Lexa nods. "We were close," she says. Her voice is tinged with sadness for a brief second, but then she straightens her shoulders, inhales, and then looks at Clarke, who has followed Lexa's gaze out the window. "I need to know why she would have killed all of those programmers. Before she died, she told me that The Intersect was dangerous. Why?"

Clarke leans back on the couch, running a hand through her hair. "I don't know the full story," she admits, "But my dad did. He was one of the people recruited to start building The Intersect. See, there's this - there's a sub-agency of the NSA called Fulcrum. They started off as a research group, and my father had been more than willing to help out with their project. But then they started killing people."

"Why would they need to kill people in the process of building The Intersect?"

"The resources required to build it..." Clarke shakes her head. "See, The Intersect started off as a project designed to create an army of super-agents. At first, they kept to programming, testing it out on computers, fixing the code that they could see was wrong. Then they started testing it on people. That's when things got sour."

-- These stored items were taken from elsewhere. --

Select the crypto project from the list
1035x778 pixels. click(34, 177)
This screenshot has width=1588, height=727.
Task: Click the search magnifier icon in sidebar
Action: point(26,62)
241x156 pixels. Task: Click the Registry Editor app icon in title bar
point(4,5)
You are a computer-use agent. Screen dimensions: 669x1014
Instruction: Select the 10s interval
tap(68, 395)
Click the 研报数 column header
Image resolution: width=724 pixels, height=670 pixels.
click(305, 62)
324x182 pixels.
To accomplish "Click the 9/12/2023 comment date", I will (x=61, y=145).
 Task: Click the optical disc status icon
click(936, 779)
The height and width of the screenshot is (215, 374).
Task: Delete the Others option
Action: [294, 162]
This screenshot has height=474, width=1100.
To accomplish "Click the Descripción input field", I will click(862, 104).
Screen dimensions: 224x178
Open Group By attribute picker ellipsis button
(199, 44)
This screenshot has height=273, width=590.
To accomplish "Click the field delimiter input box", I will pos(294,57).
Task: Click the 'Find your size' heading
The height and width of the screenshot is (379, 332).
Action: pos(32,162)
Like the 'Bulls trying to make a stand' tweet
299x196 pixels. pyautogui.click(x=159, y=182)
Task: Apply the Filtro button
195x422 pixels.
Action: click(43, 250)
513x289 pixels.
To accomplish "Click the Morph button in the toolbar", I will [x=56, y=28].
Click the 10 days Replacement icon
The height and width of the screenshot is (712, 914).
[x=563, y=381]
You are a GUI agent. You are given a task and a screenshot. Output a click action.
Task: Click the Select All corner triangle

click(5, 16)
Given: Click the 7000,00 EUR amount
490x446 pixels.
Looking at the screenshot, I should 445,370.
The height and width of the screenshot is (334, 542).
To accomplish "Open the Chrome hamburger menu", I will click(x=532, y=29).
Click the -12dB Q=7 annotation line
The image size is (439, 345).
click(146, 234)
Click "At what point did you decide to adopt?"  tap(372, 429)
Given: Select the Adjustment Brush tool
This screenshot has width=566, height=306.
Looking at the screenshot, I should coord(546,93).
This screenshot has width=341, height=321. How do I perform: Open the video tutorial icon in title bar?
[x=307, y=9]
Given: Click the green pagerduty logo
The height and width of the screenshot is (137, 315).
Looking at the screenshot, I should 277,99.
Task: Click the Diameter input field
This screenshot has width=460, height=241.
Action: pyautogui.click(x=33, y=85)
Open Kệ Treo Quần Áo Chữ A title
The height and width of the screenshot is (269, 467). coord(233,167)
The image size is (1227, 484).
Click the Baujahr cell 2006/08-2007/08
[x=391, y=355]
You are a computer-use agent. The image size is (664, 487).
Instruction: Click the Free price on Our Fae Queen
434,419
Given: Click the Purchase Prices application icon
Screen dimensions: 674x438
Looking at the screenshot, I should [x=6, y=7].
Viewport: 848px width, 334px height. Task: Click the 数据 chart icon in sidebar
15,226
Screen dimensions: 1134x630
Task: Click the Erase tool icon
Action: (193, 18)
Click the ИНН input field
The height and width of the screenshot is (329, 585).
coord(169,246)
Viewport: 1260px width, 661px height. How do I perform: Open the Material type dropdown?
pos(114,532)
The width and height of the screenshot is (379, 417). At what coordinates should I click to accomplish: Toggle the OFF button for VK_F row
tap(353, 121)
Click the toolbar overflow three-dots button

"Guinea pigs..." Lexa murmurs. Clarke turns to look at her - she now has a pensive look on her face.

"Pardon?"

"Nothing. Go on."

"The agents who were testing it out were going brain dead left and right. My father didn't want to stand for it - he didn't stand for it. He went to Director Jaha and begged him to stop the experiments. Jaha said no. My father recruited agents involved with The Intersect program who agreed with him to overtake it, to stop the experiments. They were going to storm the building and arrest the programmers for murder. Then, a week later, he was killed in "a car accident"." Clarke scoffs. "That's when they started executing agents. They covered up most of the deaths as accidents, I think -"

"Not all of them," Lexa says. "Many of them were publicly announced as the execution of "dangerous traitors". I assume it was a scare tactic, to stop agents from doing the things your father, and Costia, were doing. I was aware that your father had been labelled as a traitor. I thought...I thought you were simply doing what you were doing in vengeance of his death, and you were a traitor, yourself." Lexa pauses. "I'm sorry about that."

"Just doing your job," Clarke mutters. "And using it as a scare tactic would make the most sense, yes." Clarke stands, moves to the kitchen, and grabs her laptop from the counter, sitting at the counter-stool and opening it. "Here."

Lexa follows, standing beside Clarke - a little too close for comfort, but, to be fair, they had been nose-to-nose just the day before on the wall near the counter - that reminds her; "Sorry about your jaw," she says, starting to type on the laptop. Lexa lets out a quiet laugh.

"It's fine. I was sure it would bruise, but it's been good, so far. A little sore, but fine. I deserved it."

"You kind of did," Clarke assents, narrowing her eyes in concentration as she looks for the file holding all the information her team has gathered on The Intersect. "Fulcrum has done a great job of keeping everything they've done a secret," Clarke explains, "So, to you and the other NSA agents not involved with Fulcrum, it looks like me and my team are just trying to overthrow the NSA as a whole - not just Fulcrum. That's why they keep sending regular agents to come and arrest us."

"Jesus." Lexa raises her eyebrows. There's a look of genuine fear in her eyes.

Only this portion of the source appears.